Fig. 3. MW-AUC analysisresolves mixtures of fluorescent proteins.

MW-AUC analysis of mixtures of two or three fluorescent proteins mixed at different ratios: Ultramarine fluorescent protein (UFP, blue), mTeal fluorescent protein (TFP, red), and mPapaya (green). Relative ratios of mixed proteins can be resolved within pipetting error. Panels 1–5 from left to right: 1: TFP:UFP 5:1, 2: TFP:UFP 1:1, 3: TFP:UFP 1:3, 4: UFP:TFP:mPapaya 1:3:3.5: UFP:TFP:mPapaya 1:3:3 (purple), measured at 486 nm only (see SI 2 for spectral overlap at 486 nm). All proteins have identical monomeric mass, but UFP exists as a constitutive dimer, which results in a higher sedimentation coefficient.

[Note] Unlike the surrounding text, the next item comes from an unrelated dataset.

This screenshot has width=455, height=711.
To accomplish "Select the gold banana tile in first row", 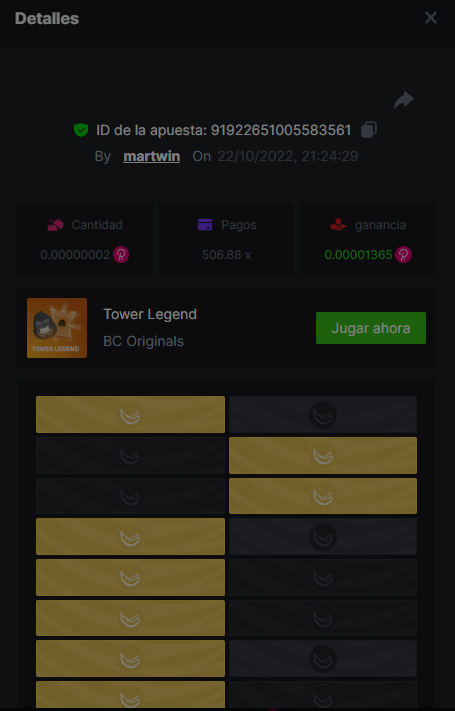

Note that loading concentrations of mPapaya and TFP are correctly resolved despite having identical sedimentation coefficients, but only when analyzed by MW-AUC. A single wavelength analysis of a 1:1:1 mixture of all three proteins only produces an indistinguishable single peak at 486 nm, where TFP and mPapaya have maximum overlap, because UFP barely absorbs at this wavelength, and TFP and mPapaya have the same sedimentation coefficient.

All analyses shown here were generated from differential g(s) profiles derived from van Holde-Weischet analysis of the spectrally decomposed datasets, except the results in Panel 5, which are based on a traditional AUC experiment at 486 nm.